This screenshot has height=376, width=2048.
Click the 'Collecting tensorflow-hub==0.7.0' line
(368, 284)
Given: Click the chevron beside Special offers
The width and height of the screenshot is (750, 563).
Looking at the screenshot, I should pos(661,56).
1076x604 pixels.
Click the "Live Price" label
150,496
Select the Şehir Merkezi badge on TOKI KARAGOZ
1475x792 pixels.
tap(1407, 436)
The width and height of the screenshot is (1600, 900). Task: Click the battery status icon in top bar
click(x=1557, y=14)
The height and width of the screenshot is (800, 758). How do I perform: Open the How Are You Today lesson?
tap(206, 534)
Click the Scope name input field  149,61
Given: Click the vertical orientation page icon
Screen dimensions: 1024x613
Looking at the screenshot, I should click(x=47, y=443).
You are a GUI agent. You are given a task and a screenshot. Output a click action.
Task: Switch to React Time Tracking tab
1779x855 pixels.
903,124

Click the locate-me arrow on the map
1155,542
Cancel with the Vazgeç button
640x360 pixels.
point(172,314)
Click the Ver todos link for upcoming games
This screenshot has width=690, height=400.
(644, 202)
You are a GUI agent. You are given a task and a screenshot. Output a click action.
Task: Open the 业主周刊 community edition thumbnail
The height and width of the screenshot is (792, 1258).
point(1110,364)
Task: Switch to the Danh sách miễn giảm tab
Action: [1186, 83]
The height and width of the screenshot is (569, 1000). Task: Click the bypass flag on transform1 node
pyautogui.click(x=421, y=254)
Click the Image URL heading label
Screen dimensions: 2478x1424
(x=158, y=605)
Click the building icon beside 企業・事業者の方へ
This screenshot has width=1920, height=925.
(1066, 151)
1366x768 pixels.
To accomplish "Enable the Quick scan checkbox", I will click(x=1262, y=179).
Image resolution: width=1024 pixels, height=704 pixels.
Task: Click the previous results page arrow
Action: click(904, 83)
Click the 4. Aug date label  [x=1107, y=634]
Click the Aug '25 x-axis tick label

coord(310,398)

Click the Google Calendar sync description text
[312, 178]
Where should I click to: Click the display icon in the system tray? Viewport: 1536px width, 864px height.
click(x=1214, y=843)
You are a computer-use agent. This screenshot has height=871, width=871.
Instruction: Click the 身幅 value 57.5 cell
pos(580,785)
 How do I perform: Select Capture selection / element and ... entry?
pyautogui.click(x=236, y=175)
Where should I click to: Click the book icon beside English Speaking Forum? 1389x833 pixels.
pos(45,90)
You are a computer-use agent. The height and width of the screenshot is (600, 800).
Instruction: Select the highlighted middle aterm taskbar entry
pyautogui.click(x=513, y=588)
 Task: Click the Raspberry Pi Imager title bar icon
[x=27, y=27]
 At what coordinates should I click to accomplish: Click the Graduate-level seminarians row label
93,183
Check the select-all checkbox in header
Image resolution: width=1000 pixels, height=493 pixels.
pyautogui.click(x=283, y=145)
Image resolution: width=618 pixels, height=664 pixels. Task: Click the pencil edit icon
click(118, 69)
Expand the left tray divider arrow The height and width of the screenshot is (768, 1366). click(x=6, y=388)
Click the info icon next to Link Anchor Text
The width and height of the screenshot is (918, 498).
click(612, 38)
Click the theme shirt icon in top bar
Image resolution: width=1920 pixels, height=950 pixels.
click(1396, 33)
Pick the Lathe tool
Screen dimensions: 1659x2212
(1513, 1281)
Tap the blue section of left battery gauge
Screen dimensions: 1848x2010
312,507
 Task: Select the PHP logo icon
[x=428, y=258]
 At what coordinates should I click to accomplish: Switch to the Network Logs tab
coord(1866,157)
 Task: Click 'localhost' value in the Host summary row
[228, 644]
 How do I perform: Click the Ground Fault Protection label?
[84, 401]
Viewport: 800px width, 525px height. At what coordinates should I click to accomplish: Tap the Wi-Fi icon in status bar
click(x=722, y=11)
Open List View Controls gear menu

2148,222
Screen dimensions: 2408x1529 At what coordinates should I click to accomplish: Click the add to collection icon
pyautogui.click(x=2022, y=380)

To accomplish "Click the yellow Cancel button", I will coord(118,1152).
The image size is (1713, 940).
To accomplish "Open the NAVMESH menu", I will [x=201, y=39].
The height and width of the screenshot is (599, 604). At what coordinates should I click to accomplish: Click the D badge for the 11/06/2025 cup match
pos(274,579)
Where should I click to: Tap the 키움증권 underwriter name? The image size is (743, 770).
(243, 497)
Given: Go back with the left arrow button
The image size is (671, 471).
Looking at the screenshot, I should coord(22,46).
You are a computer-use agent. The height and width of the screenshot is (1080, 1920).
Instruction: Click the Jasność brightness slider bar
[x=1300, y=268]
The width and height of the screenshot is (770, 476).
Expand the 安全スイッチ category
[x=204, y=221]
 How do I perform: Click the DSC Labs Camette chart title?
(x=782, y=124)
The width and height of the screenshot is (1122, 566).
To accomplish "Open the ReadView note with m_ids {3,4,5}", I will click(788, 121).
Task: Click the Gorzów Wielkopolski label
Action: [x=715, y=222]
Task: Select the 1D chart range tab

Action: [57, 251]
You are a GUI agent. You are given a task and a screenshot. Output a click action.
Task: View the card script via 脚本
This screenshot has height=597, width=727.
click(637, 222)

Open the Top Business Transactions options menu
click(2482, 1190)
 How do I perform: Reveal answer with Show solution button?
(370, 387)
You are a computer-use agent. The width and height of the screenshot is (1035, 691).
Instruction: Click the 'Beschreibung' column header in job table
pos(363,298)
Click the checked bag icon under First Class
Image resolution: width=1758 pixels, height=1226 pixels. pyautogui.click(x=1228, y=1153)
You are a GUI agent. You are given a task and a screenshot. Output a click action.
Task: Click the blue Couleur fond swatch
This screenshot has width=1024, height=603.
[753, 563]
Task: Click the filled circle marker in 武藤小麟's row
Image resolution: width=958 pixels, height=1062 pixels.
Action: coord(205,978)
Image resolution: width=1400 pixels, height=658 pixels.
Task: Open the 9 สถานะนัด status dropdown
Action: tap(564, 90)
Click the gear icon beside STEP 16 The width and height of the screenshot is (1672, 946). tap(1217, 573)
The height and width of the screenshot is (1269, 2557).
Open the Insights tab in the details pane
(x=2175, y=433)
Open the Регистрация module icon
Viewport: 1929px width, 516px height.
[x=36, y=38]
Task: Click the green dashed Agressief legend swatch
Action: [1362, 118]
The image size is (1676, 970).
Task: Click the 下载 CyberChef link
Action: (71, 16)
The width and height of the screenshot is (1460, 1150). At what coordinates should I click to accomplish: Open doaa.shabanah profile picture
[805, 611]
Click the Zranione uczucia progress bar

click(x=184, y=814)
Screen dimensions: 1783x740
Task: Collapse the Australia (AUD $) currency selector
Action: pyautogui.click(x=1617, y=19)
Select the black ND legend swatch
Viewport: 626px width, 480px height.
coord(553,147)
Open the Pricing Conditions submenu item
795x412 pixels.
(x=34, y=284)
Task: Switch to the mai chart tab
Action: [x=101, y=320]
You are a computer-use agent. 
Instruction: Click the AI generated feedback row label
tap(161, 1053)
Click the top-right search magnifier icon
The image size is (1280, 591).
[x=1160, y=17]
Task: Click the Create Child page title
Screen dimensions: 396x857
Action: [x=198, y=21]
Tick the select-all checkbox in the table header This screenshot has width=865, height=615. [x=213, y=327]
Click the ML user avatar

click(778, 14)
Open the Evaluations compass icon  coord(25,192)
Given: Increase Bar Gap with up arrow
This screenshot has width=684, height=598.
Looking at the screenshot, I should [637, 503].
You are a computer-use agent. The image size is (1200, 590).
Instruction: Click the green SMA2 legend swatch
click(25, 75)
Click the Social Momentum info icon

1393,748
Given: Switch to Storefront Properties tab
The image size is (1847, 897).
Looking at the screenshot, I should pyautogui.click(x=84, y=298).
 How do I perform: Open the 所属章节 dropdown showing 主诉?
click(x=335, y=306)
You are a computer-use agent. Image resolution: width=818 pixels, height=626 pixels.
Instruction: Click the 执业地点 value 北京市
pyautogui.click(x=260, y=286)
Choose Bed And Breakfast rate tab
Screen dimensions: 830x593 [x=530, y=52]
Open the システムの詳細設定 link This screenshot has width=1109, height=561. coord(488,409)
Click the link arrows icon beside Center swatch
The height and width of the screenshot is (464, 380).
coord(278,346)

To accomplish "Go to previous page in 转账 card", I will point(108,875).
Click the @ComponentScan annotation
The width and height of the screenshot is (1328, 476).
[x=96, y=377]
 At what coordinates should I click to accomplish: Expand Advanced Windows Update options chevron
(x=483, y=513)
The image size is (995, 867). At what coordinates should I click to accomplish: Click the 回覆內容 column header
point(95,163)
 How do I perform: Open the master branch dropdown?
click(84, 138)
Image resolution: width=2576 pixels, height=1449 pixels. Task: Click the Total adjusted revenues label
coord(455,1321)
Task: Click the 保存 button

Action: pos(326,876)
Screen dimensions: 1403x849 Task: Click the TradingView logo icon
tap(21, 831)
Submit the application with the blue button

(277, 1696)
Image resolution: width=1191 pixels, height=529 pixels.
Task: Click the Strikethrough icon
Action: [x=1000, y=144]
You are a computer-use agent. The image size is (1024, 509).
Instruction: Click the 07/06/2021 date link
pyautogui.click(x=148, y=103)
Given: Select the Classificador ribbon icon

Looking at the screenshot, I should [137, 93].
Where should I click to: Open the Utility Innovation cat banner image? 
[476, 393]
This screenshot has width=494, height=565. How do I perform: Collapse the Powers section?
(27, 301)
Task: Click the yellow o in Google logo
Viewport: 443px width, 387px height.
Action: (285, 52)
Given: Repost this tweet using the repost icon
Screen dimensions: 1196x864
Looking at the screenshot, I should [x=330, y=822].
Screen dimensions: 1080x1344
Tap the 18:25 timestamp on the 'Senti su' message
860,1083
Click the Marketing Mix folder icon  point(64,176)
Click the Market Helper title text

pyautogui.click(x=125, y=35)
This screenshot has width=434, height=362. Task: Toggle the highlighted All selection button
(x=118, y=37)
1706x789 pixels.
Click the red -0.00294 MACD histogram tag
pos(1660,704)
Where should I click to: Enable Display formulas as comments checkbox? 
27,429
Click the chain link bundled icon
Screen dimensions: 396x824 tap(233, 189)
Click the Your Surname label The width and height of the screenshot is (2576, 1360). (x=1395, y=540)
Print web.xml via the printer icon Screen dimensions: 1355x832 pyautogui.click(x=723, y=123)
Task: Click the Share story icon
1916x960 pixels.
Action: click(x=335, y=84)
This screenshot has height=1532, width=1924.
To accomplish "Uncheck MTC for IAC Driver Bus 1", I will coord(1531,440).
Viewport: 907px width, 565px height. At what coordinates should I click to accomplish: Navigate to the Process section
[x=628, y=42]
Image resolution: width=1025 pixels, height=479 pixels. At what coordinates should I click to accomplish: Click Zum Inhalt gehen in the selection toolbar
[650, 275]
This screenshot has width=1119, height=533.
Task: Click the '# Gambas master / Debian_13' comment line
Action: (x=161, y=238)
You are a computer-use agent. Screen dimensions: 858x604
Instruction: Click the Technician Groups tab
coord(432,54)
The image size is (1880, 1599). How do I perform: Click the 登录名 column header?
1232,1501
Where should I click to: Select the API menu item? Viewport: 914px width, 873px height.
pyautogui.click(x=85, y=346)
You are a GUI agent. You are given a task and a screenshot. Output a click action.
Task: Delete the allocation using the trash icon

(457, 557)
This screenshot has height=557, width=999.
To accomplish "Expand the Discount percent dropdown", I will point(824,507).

Exercise goal>
Give the records as a numbered list, starting at the line that contains "Select the Şehir" and ending at the line that contains "Looking at the screenshot, I should click(x=47, y=443).", with blank lines left out.

Exercise result>
1. Select the Şehir Merkezi badge on TOKI KARAGOZ
2. 1475x792 pixels.
3. tap(1407, 436)
4. The width and height of the screenshot is (1600, 900). Task: Click the battery status icon in top bar
5. click(x=1557, y=14)
6. The height and width of the screenshot is (800, 758). How do I perform: Open the How Are You Today lesson?
7. tap(206, 534)
8. Click the Scope name input field  149,61
9. Given: Click the vertical orientation page icon
10. Screen dimensions: 1024x613
11. Looking at the screenshot, I should click(x=47, y=443).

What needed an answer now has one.